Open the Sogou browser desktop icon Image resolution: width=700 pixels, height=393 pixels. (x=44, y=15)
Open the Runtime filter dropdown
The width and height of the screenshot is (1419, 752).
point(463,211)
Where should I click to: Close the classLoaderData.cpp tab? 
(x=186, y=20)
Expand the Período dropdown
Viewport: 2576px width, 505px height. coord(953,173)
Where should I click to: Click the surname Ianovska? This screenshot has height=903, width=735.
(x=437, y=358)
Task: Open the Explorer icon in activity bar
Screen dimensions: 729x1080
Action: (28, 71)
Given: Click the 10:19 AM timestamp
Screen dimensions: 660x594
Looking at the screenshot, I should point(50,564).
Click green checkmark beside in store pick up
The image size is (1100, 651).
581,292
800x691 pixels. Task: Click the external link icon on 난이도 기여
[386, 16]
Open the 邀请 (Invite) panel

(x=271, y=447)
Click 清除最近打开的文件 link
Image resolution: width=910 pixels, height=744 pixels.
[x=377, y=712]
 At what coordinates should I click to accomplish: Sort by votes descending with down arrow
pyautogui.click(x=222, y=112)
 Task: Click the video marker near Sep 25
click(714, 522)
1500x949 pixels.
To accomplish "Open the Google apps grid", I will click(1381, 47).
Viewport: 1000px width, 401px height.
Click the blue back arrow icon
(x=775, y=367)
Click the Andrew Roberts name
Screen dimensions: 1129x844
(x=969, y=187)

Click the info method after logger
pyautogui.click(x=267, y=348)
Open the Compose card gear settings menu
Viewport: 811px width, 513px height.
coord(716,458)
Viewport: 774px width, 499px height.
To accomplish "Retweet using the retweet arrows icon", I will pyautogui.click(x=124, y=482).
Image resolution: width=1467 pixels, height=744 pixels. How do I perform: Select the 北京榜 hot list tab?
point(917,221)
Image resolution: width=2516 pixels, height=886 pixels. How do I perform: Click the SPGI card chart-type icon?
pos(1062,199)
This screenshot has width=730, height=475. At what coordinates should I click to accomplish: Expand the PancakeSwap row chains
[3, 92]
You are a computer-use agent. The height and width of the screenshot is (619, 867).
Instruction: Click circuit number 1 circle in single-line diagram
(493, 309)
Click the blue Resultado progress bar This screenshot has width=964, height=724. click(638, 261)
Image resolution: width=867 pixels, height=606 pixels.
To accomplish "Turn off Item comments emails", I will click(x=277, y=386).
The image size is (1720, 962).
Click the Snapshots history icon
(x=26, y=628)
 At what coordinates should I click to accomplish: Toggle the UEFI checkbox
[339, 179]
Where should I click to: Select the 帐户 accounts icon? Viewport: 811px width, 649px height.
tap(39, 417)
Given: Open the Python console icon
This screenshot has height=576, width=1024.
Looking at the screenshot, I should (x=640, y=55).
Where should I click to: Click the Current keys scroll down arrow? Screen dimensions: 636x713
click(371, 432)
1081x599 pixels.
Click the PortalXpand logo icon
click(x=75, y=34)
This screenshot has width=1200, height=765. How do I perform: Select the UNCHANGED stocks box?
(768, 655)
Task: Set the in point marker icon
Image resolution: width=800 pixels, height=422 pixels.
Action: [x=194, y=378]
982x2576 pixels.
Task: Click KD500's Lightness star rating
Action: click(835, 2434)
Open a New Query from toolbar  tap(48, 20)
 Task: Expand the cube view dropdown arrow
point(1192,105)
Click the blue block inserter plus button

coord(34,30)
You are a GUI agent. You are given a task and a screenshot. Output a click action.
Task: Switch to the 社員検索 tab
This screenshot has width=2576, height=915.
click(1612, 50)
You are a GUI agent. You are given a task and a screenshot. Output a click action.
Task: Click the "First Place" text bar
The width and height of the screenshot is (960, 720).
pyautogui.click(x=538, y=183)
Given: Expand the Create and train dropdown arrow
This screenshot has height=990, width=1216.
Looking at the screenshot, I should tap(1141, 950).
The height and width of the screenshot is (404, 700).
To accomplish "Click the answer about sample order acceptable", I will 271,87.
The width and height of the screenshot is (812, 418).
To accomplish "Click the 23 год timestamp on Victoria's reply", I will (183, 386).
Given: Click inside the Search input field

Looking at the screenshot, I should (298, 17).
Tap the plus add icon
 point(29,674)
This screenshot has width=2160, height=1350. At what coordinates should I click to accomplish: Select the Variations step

·····

> _Task prompt_:
Reproduce each of the entries exactly, omitting none.

> _Answer to this task_:
Open the Sogou browser desktop icon Image resolution: width=700 pixels, height=393 pixels. (x=44, y=15)
Open the Runtime filter dropdown
The width and height of the screenshot is (1419, 752).
point(463,211)
Where should I click to: Close the classLoaderData.cpp tab? 
(x=186, y=20)
Expand the Período dropdown
Viewport: 2576px width, 505px height. coord(953,173)
Where should I click to: Click the surname Ianovska? This screenshot has height=903, width=735.
(x=437, y=358)
Task: Open the Explorer icon in activity bar
Screen dimensions: 729x1080
Action: (28, 71)
Given: Click the 10:19 AM timestamp
Screen dimensions: 660x594
Looking at the screenshot, I should point(50,564).
Click green checkmark beside in store pick up
The image size is (1100, 651).
581,292
800x691 pixels. Task: Click the external link icon on 난이도 기여
[386, 16]
Open the 邀请 (Invite) panel

(x=271, y=447)
Click 清除最近打开的文件 link
Image resolution: width=910 pixels, height=744 pixels.
[x=377, y=712]
 At what coordinates should I click to accomplish: Sort by votes descending with down arrow
pyautogui.click(x=222, y=112)
 Task: Click the video marker near Sep 25
click(714, 522)
1500x949 pixels.
To accomplish "Open the Google apps grid", I will click(1381, 47).
Viewport: 1000px width, 401px height.
Click the blue back arrow icon
(x=775, y=367)
Click the Andrew Roberts name
Screen dimensions: 1129x844
(x=969, y=187)

Click the info method after logger
pyautogui.click(x=267, y=348)
Open the Compose card gear settings menu
Viewport: 811px width, 513px height.
coord(716,458)
Viewport: 774px width, 499px height.
To accomplish "Retweet using the retweet arrows icon", I will pyautogui.click(x=124, y=482).
Image resolution: width=1467 pixels, height=744 pixels. How do I perform: Select the 北京榜 hot list tab?
point(917,221)
Image resolution: width=2516 pixels, height=886 pixels. How do I perform: Click the SPGI card chart-type icon?
pos(1062,199)
This screenshot has width=730, height=475. At what coordinates should I click to accomplish: Expand the PancakeSwap row chains
[3, 92]
You are a computer-use agent. The height and width of the screenshot is (619, 867).
Instruction: Click circuit number 1 circle in single-line diagram
(493, 309)
Click the blue Resultado progress bar This screenshot has width=964, height=724. click(638, 261)
Image resolution: width=867 pixels, height=606 pixels.
To accomplish "Turn off Item comments emails", I will click(x=277, y=386).
The image size is (1720, 962).
Click the Snapshots history icon
(x=26, y=628)
 At what coordinates should I click to accomplish: Toggle the UEFI checkbox
[339, 179]
Where should I click to: Select the 帐户 accounts icon? Viewport: 811px width, 649px height.
tap(39, 417)
Given: Open the Python console icon
This screenshot has height=576, width=1024.
Looking at the screenshot, I should (x=640, y=55).
Where should I click to: Click the Current keys scroll down arrow? Screen dimensions: 636x713
click(371, 432)
1081x599 pixels.
Click the PortalXpand logo icon
click(x=75, y=34)
This screenshot has width=1200, height=765. How do I perform: Select the UNCHANGED stocks box?
(768, 655)
Task: Set the in point marker icon
Image resolution: width=800 pixels, height=422 pixels.
Action: [x=194, y=378]
982x2576 pixels.
Task: Click KD500's Lightness star rating
Action: click(835, 2434)
Open a New Query from toolbar  tap(48, 20)
 Task: Expand the cube view dropdown arrow
point(1192,105)
Click the blue block inserter plus button

coord(34,30)
You are a GUI agent. You are given a task and a screenshot. Output a click action.
Task: Switch to the 社員検索 tab
This screenshot has width=2576, height=915.
click(1612, 50)
You are a GUI agent. You are given a task and a screenshot. Output a click action.
Task: Click the "First Place" text bar
The width and height of the screenshot is (960, 720).
pyautogui.click(x=538, y=183)
Given: Expand the Create and train dropdown arrow
This screenshot has height=990, width=1216.
Looking at the screenshot, I should tap(1141, 950).
The height and width of the screenshot is (404, 700).
To accomplish "Click the answer about sample order acceptable", I will 271,87.
The width and height of the screenshot is (812, 418).
To accomplish "Click the 23 год timestamp on Victoria's reply", I will (183, 386).
Given: Click inside the Search input field

Looking at the screenshot, I should (298, 17).
Tap the plus add icon
 point(29,674)
This screenshot has width=2160, height=1350. At what coordinates should I click to accomplish: Select the Variations step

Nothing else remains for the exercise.